May 20: From Concept to Caution to Cause

1 Chronicles 8:1–40; 1 Timothy 5:10–17; Psalm 78:53–72

Some things in the Bible are downright surprising, including several passages in Paul’s letters. Sometimes his words are so personal or they’re addressed to such a specific person our group, that it’s hard to understand why that particular passage is there. But God uses people to do His work, and whatever they show or teach us sets a precedent—like how to deal with difficult people, or how to best help the poor.

Some sections of Paul’s letters are rarely read aloud in church; we simply can’t figure out how to apply them. What application can you draw from a long list of people, or from the very specific details of how to evaluate a widow in need in your community (1 Tim 5)? What if there are no widows in your community? Do you just move on?

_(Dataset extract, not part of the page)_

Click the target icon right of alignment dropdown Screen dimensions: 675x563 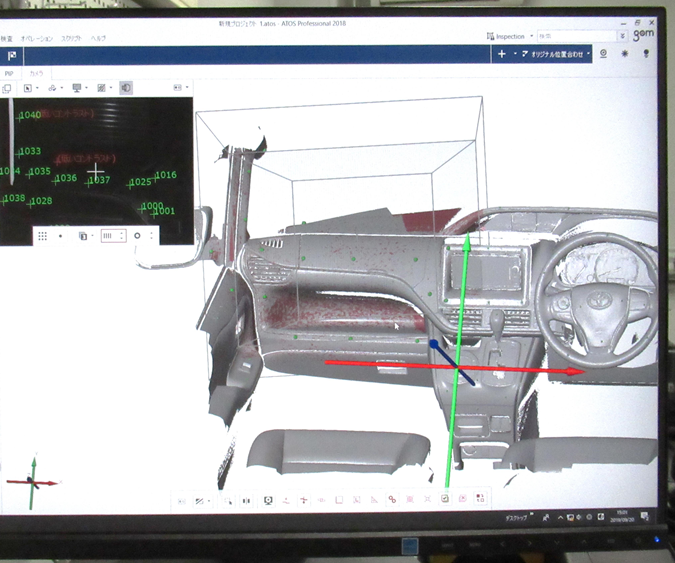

First Timothy 5:10–17 sets a good precedent for us as Christians, and it can serve as a standard for applying other passages. We don’t know precisely why Paul told Timothy not to help widows “less than sixty years of age,” but we do know that he was setting criteria for evaluating and helping the poor (1 Tim 5:9). Other than children and previously freed slaves, widows were the most impoverished members of society in biblical times.

Paul provides further criteria that would prevent a handout-based culture, and would also require a widow to have truly been transformed by Jesus’ teachings (1 Tim 5:10). Helping the poor isn’t enough—they need spiritual help, too. Paul also cautions against those who abuse the system (1 Tim 5:11–13), acknowledging that it can actually cause more harm than good when the church helps them.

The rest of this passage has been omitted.